United States District Court, E.D. California
Mar 4, 2009
NO. CIV. S-05-830 LKK/GGH (E.D. Cal. Mar. 4, 2009)

Summary

stating that "[d]efending a lawsuit . . . necessarily involves significant costs" and "[t]hese costs are not themselves prejudicial"

Summary of this case from Vahora v. Valley Diagnostics Lab., Inc.

Opinion

NO. CIV. S-05-830 LKK/GGH.

March 4, 2009


ORDER


Plaintiff Richard Gilman, a state prisoner, initially filed this suit on April 7, 2005. At the time, he was proceeding pro se. He named as defendants members of the Board of Parole Hearings (formerly the Board of Prison Terms and Parole) and governor Arnold Schwarzenegger. He alleged in his Second Amended Complaint that defendants maintained "a systematic pattern or policy of denying parole to first-degree murderers," and that this policy was based solely on their offense and pre-imprisonment conduct. (Second Amended Complaint, 4-5) Plaintiff argued that this alleged practice violated the Due Process Clause of the Fourteenth Amendment.

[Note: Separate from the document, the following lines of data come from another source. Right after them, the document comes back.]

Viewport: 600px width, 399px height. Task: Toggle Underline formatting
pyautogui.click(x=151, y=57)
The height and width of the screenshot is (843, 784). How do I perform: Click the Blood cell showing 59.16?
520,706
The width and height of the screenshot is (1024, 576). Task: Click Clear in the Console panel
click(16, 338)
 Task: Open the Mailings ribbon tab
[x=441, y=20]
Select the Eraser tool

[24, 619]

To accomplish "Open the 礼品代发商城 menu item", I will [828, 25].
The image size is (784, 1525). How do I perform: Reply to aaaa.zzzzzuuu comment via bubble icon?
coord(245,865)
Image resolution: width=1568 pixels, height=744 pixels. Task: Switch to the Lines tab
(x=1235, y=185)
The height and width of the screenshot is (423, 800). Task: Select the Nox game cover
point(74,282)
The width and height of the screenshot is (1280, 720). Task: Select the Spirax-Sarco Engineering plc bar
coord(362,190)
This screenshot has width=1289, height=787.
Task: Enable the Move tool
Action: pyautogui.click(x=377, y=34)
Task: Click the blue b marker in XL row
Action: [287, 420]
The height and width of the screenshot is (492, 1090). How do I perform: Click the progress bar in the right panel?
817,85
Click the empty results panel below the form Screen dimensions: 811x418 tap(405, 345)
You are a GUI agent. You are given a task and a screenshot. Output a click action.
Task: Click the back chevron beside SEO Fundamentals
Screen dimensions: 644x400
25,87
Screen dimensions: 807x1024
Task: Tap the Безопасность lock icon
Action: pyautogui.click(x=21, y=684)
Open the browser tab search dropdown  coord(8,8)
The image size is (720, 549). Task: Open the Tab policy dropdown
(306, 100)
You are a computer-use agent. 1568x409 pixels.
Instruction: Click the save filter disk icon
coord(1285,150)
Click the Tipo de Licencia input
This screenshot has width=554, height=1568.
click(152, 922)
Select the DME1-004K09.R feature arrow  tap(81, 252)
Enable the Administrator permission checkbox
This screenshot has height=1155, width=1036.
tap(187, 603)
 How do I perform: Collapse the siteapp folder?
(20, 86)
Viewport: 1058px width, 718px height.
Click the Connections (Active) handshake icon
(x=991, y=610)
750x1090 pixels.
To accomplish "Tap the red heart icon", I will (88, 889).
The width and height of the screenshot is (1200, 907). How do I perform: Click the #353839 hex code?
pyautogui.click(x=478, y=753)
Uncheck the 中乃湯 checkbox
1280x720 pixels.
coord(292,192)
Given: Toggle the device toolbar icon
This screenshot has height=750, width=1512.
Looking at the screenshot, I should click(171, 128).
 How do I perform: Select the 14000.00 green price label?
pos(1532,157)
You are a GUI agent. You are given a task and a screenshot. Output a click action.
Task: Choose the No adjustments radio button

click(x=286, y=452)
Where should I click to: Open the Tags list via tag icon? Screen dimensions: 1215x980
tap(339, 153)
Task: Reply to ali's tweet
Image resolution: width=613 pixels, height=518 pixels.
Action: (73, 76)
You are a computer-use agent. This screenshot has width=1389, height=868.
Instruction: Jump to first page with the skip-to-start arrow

On June 2, 2008, the Magistrate Judge assigned to the case granted Gilman's request for appointment of counsel. At that time, a pretrial conference had been set for June 27, 2008, and a bench trial was anticipated, although dates for the trial had not been set. The Magistrate's order appointing counsel vacated the existing scheduling order, including the pre-trial conference.

The newly appointed counsel "sought leave to file an amended complaint for the purpose of naming the appropriate parties as defendants." (Order of June 20, 2008). The Magistrate's order, however, did not clearly limit the scope of the amendments. The Magistrate ordered that "if plaintiff elects to proceed upon an amended complaint, plaintiff must file a third amended complaint within thirty days. Should plaintiff name additional defendants, as plaintiff's counsel anticipates, counsel is responsible for serving the third amended complaint upon any newly named defendants."

The Magistrate then approved two stipulations extending the deadline for filing an amended complaint. These stipulations noted that extensions were needed so that counsel could interview various potential co-plaintiffs. (See Orders of July 22, 2008 and September 25, 2008.) The Third Amended Complaint ("TAC") was filed on October 7, 2008.

The TAC added four named defendants and ninety-nine Doe defendants. Despite the explicit instruction of the magistrate's order, the TAC apparently has not been served on the newly named defendants. (Defs.' Mot. to Strike, 3:17-19.) The TAC further added four plaintiffs, and was filed as a putative class action. Finally, the TAC added numerous causes of action. These new causes of action target the scheduling of parole hearings (whereas the SAC only complained of the denial of parole), and allege violations of the Equal Protection and Ex Post Facto Clauses (whereas the SAC only alleged violations of the Due Process Clause).

The TAC was screened pursuant 28 U.S.C. § 1915A, and defendants were ordered to file an answer. The screening order acknowledged the new claims, but did not indicate that the TAC exceeded the scope of the leave to amend. Plaintiffs then notified the Magistrate of their intent to seek leave to file a Fourth Amended Complaint. The Magistrate vacated his order directing defendants to answer the TAC, and directed plaintiffs to "file their motion for leave [to amend] and for class certification."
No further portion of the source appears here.